◆ Problem to solve ◆
Skip all pictures; return exactly the lines from the one containing "Click the ConvertHub.com letter C icon" through the end of the data.

◆ Dataset records ◆
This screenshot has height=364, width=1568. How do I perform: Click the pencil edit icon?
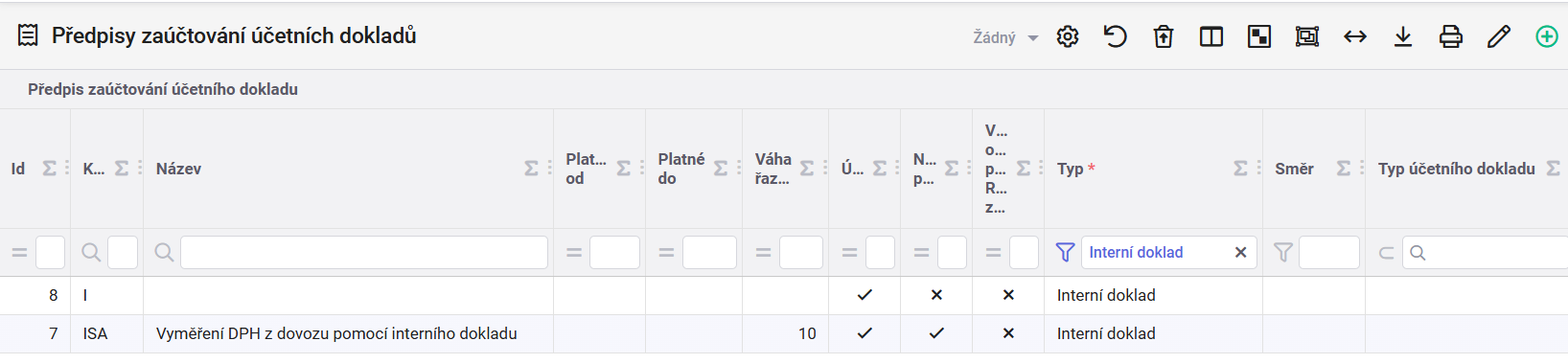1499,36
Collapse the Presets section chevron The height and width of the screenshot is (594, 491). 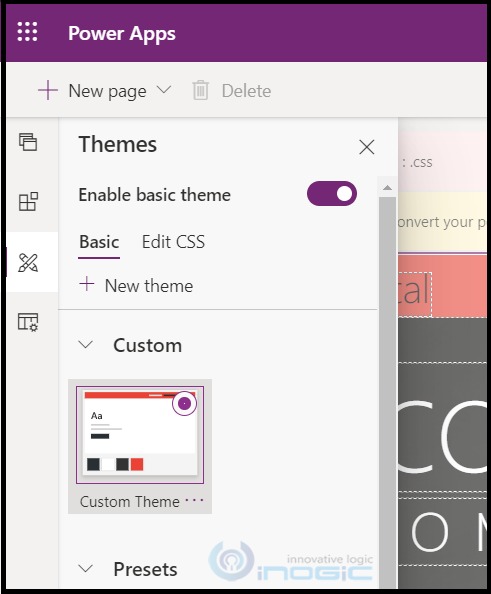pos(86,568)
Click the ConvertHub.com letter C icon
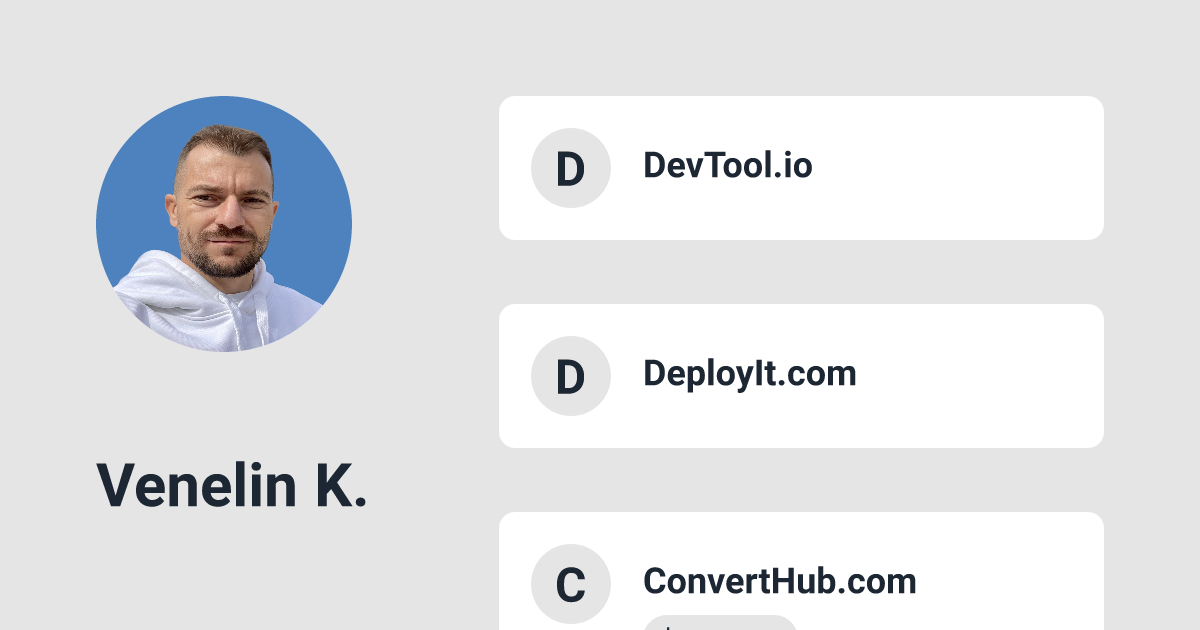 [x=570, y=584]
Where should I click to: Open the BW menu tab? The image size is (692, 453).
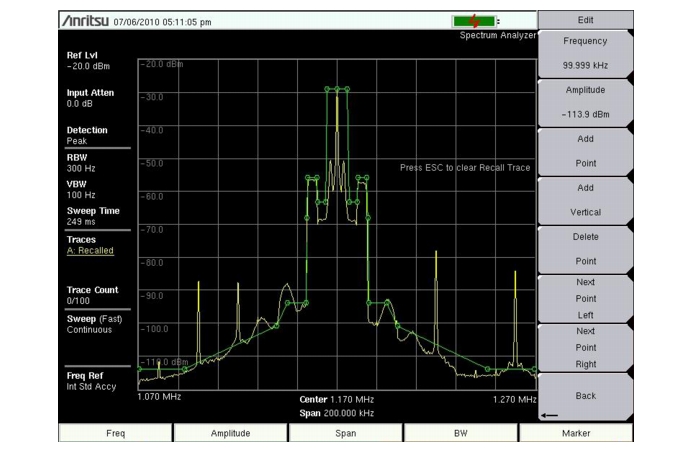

◆ Solution ◆
Click the ConvertHub.com letter C icon
 [x=570, y=584]
Where should I click to: Open the BW menu tab? The image size is (692, 453).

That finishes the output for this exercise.